*** SUPPLIED RECORDS Section Begins ***

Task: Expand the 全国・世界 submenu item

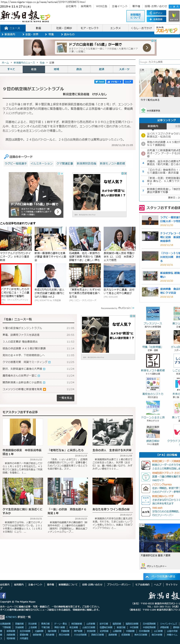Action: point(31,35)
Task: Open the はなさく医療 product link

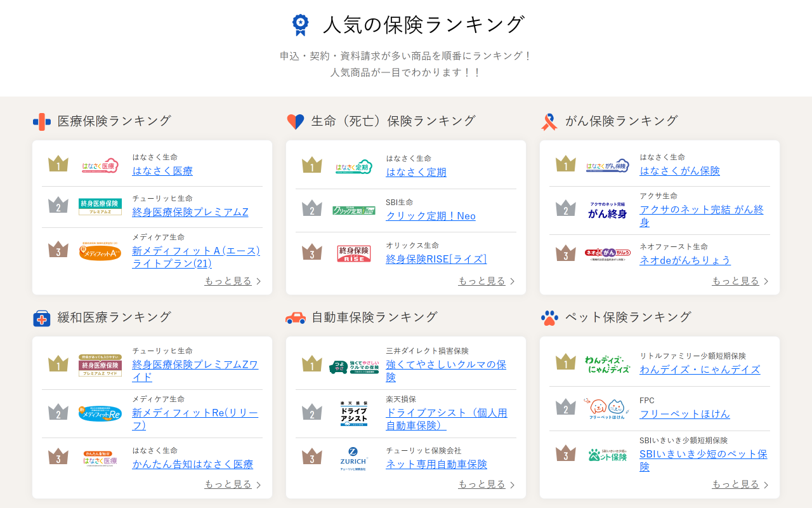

*** SUPPLIED RECORDS Section Ends ***
*** SUPPLIED RECORDS Section Begins ***

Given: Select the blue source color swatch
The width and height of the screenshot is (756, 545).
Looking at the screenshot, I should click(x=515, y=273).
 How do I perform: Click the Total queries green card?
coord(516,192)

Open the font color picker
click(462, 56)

*** SUPPLIED RECORDS Section Ends ***
*** SUPPLIED RECORDS Section Begins ***

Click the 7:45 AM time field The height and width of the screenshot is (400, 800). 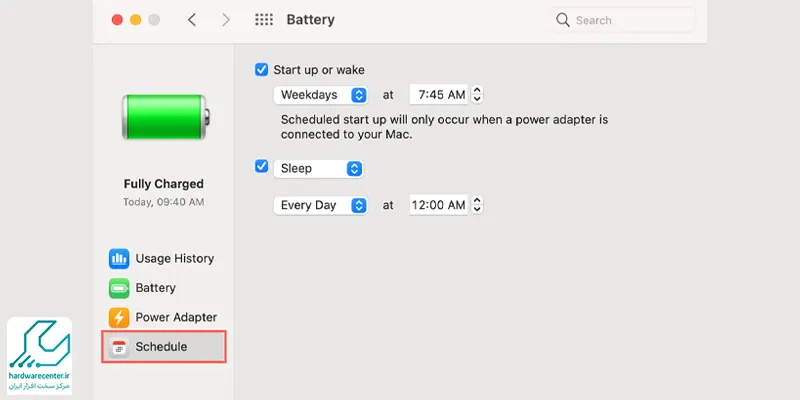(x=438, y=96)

*** SUPPLIED RECORDS Section Ends ***

> PROBLEM
Though the entries above contain pictures, none should be copied; reproduce only the lines between the one holding "Task: Expand the 全国・世界 submenu item" and the one holding "Task: Open the はなさく医療 product link", inclusive, exactly as written.

> EXERCISE RESPONSE
Task: Expand the 全国・世界 submenu item

Action: point(31,35)
Task: Open the はなさく医療 product link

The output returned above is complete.